[Record extracts]

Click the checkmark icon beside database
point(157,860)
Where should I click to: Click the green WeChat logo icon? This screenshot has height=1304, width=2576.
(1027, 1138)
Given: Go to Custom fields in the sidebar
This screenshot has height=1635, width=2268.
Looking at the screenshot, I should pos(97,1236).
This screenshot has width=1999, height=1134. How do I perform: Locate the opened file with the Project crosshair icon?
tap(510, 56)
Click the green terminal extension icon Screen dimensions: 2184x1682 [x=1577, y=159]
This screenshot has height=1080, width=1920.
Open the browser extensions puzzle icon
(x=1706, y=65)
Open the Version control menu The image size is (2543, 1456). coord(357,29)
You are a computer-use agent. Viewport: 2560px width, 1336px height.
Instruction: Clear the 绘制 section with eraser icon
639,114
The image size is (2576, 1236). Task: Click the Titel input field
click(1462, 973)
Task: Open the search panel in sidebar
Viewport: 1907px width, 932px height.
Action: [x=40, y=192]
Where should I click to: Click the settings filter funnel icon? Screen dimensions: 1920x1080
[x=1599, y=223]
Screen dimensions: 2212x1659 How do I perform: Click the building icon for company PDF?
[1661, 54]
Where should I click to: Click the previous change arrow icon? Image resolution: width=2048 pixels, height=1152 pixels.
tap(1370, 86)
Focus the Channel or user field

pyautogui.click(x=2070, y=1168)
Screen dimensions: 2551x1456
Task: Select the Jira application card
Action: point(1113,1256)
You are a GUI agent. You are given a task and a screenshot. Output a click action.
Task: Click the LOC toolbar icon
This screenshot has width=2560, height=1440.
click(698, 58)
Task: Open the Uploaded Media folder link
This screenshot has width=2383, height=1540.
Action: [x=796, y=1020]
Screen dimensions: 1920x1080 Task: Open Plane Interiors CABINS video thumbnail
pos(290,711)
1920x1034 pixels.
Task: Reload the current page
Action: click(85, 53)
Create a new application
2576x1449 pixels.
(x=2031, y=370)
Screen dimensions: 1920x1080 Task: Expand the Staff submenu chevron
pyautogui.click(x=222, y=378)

[/Record extracts]

[How to complete this task]:
Within the lines above, find those holding the word "agent" and copy them.

[The completed task]:
You are a computer-use agent. Viewport: 2560px width, 1336px height.
You are a GUI agent. You are given a task and a screenshot. Output a click action.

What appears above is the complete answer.